### Record excerpts:
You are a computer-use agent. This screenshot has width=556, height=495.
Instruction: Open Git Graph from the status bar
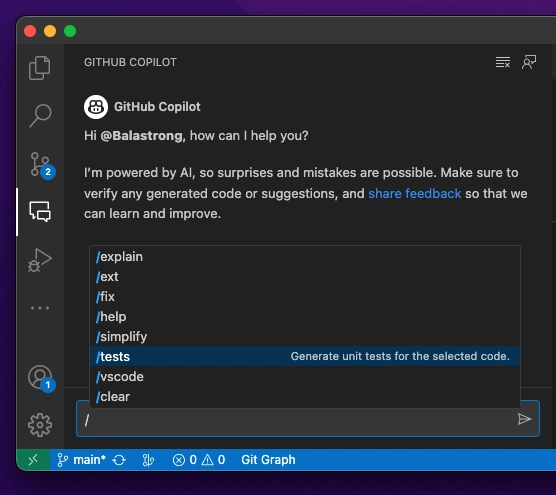point(268,460)
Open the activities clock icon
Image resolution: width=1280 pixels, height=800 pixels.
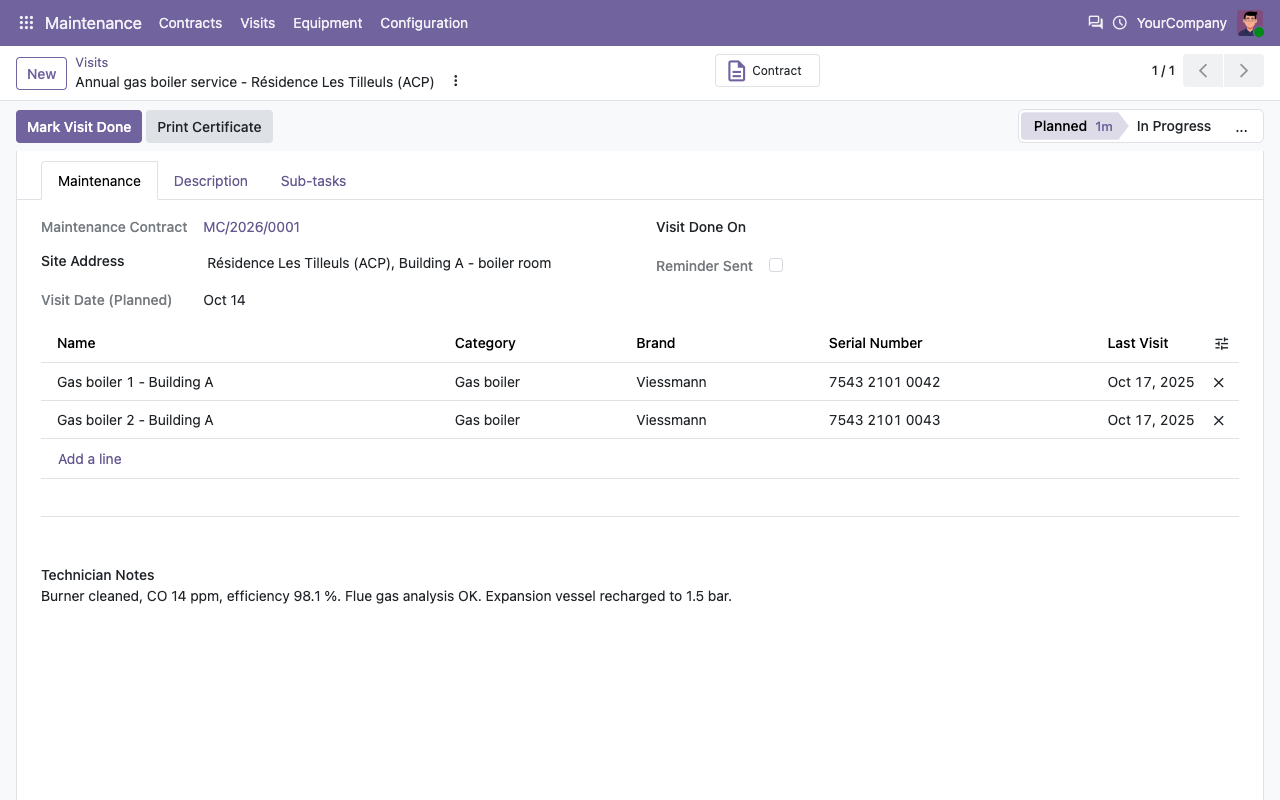tap(1120, 23)
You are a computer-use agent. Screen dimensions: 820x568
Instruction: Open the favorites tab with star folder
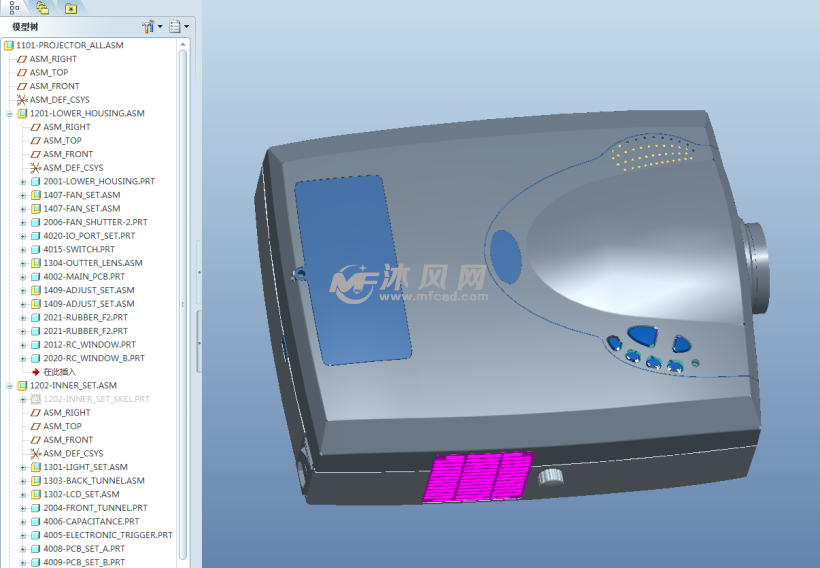pos(70,7)
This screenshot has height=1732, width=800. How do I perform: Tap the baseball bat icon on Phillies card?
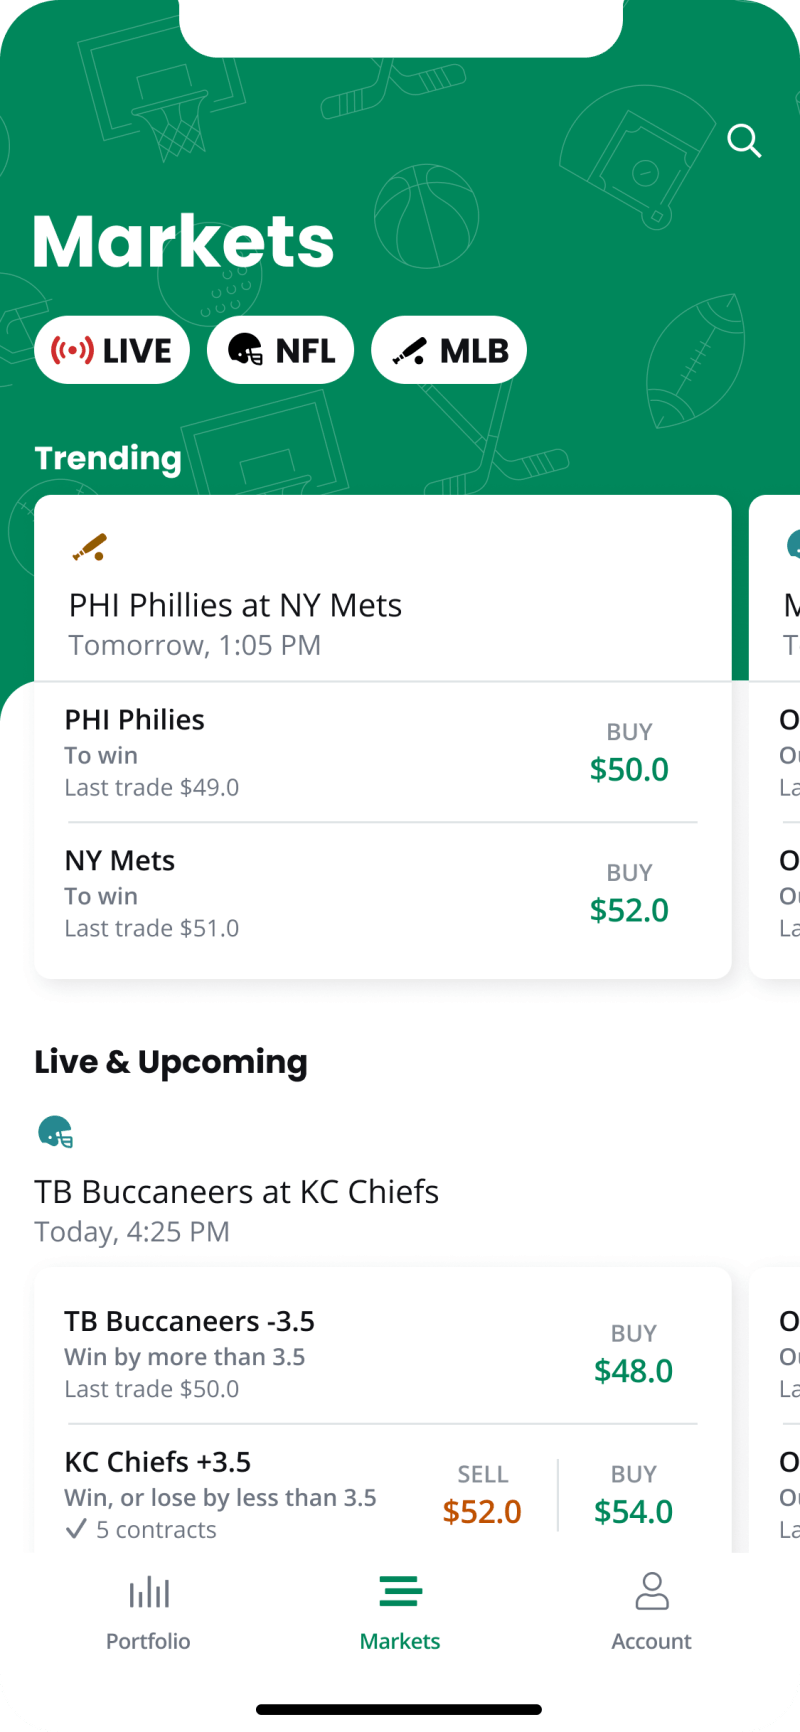(x=90, y=547)
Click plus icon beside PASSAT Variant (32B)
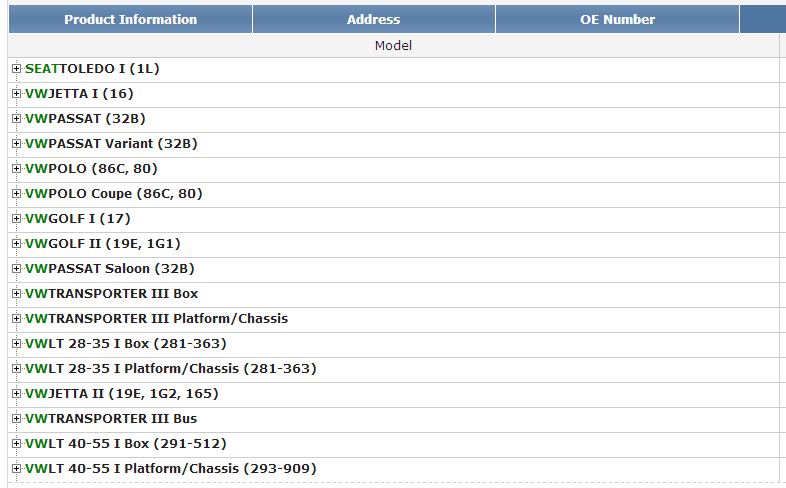The width and height of the screenshot is (786, 488). (16, 144)
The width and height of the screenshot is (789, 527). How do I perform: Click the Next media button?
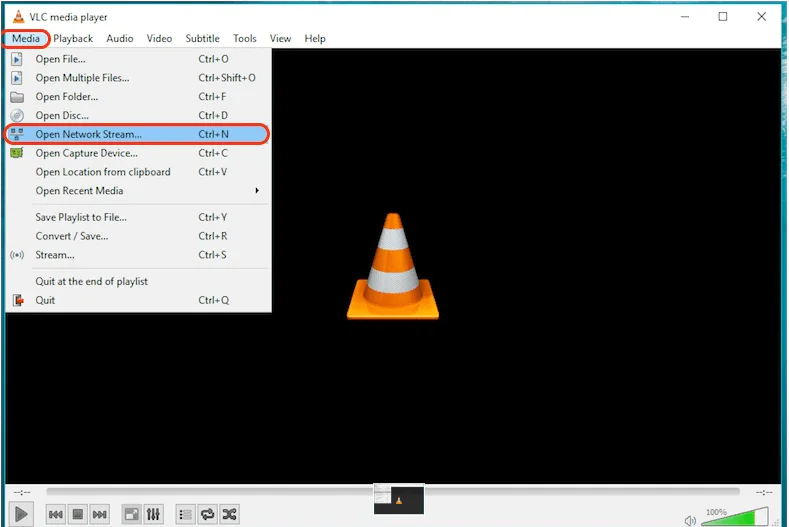[100, 514]
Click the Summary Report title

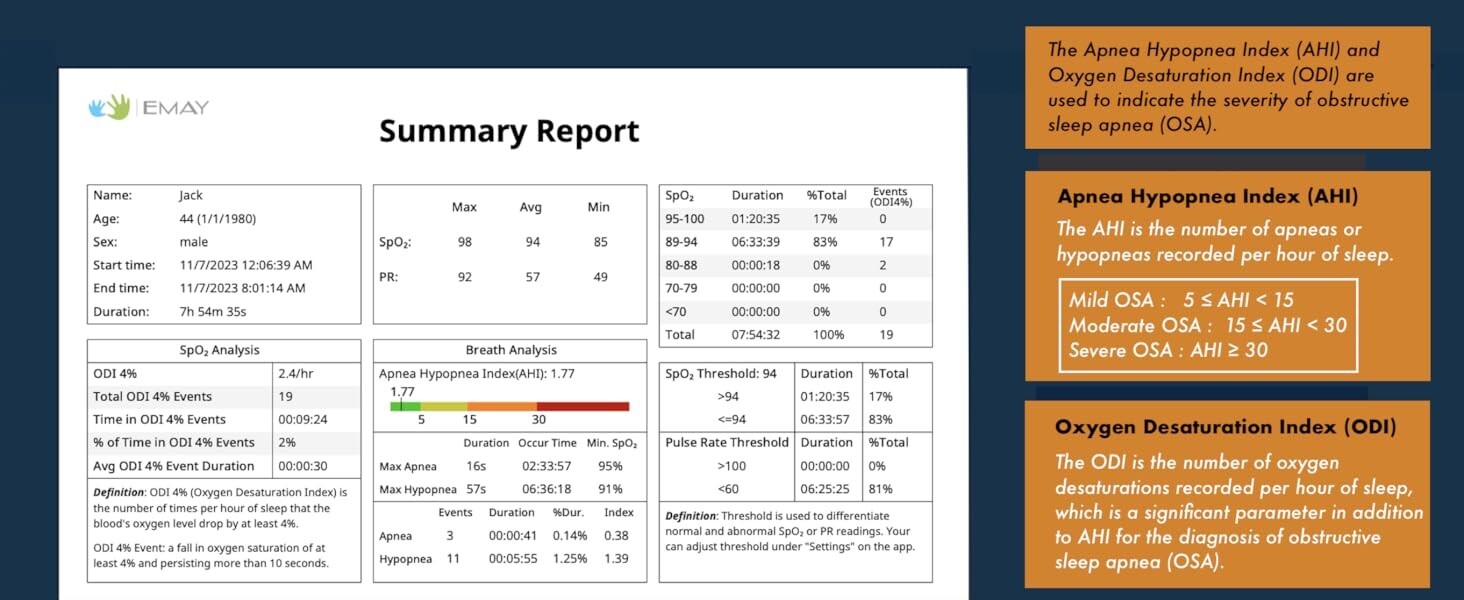[x=509, y=131]
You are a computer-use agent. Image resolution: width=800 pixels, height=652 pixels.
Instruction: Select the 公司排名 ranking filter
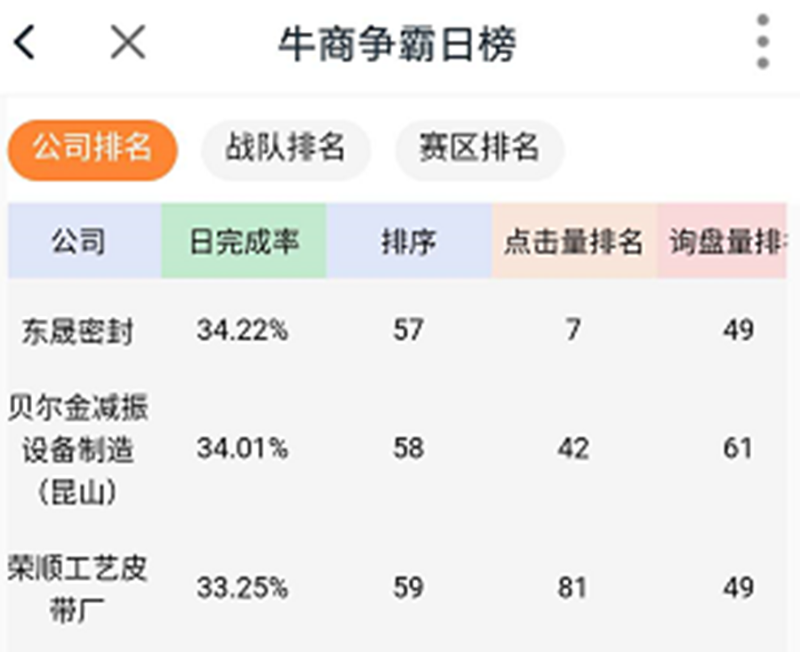(x=90, y=148)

### What the task requires:
Return every line of the data above exactly, and omit all pictures.

### Response area:
You are a computer-use agent. This screenshot has width=556, height=495.
Instruction: Open Git Graph from the status bar
point(268,460)
Open the activities clock icon
Image resolution: width=1280 pixels, height=800 pixels.
tap(1120, 23)
You are a computer-use agent. Screen dimensions: 820x568
Instruction: Open the favorites tab with star folder
pos(70,7)
This screenshot has height=1732, width=800. How do I perform: Tap the baseball bat icon on Phillies card?
(x=90, y=547)
Click plus icon beside PASSAT Variant (32B)
The width and height of the screenshot is (786, 488). (16, 144)
The width and height of the screenshot is (789, 527). How do I perform: Click the Next media button?
[100, 514]
Click the Summary Report title

[x=509, y=131]
You are a computer-use agent. Image resolution: width=800 pixels, height=652 pixels.
Instruction: Select the 公司排名 ranking filter
(x=90, y=148)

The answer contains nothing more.